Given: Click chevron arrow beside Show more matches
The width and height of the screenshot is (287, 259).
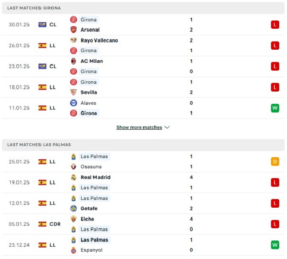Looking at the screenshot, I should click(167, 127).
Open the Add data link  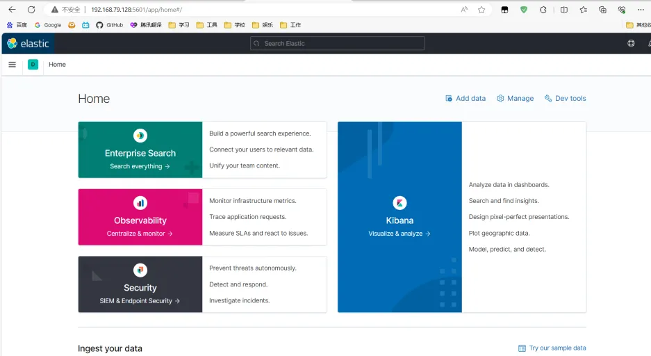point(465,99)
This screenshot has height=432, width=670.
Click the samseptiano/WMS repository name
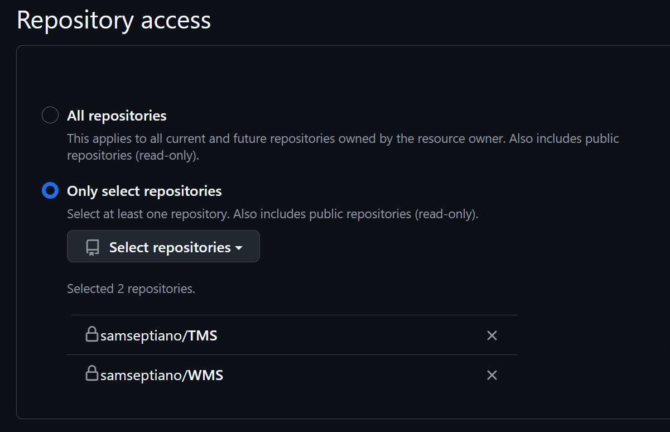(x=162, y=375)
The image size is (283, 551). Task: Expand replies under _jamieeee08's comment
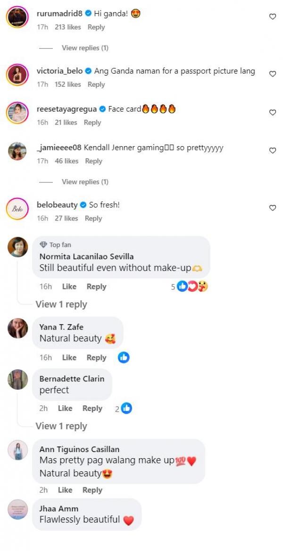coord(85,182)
..........
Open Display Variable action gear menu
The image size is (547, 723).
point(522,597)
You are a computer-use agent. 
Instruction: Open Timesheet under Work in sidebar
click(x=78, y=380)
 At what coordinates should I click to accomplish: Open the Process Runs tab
..........
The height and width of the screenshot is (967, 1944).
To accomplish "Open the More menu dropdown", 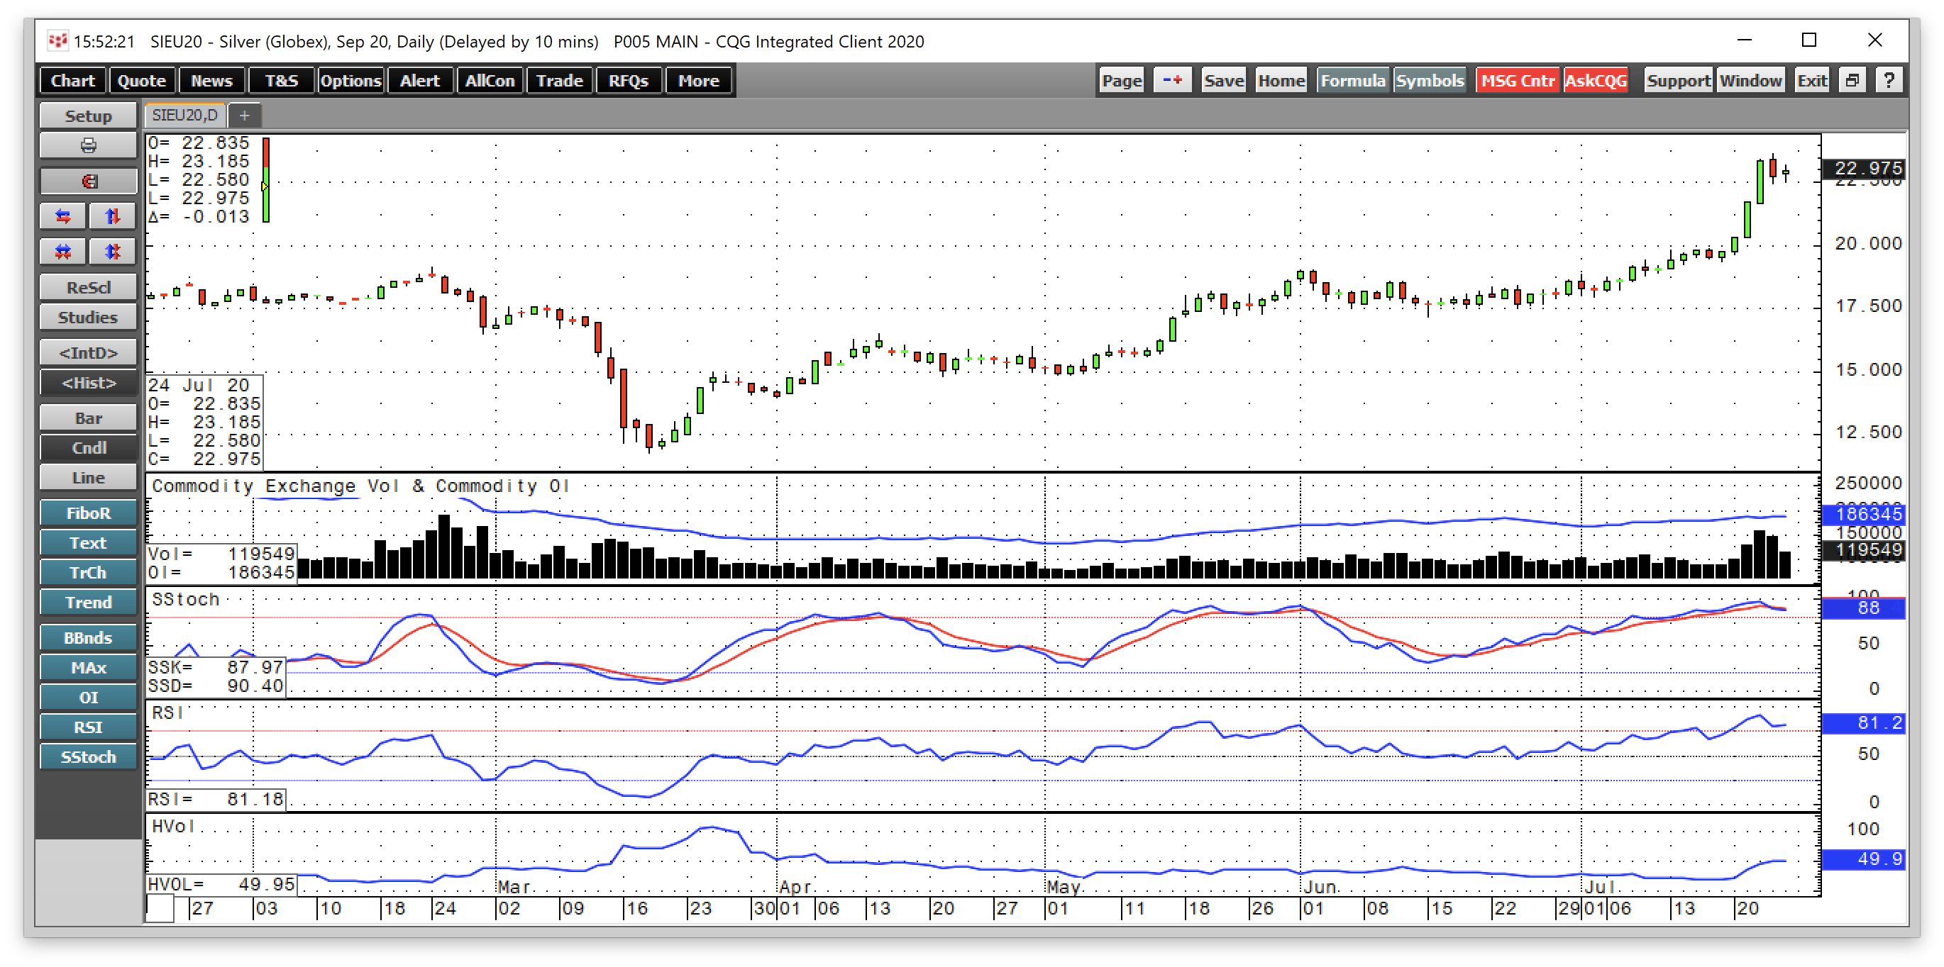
..........
What the exercise asks: Count the lines in the items above that contain the word "width", and give only the number.

Answer: 3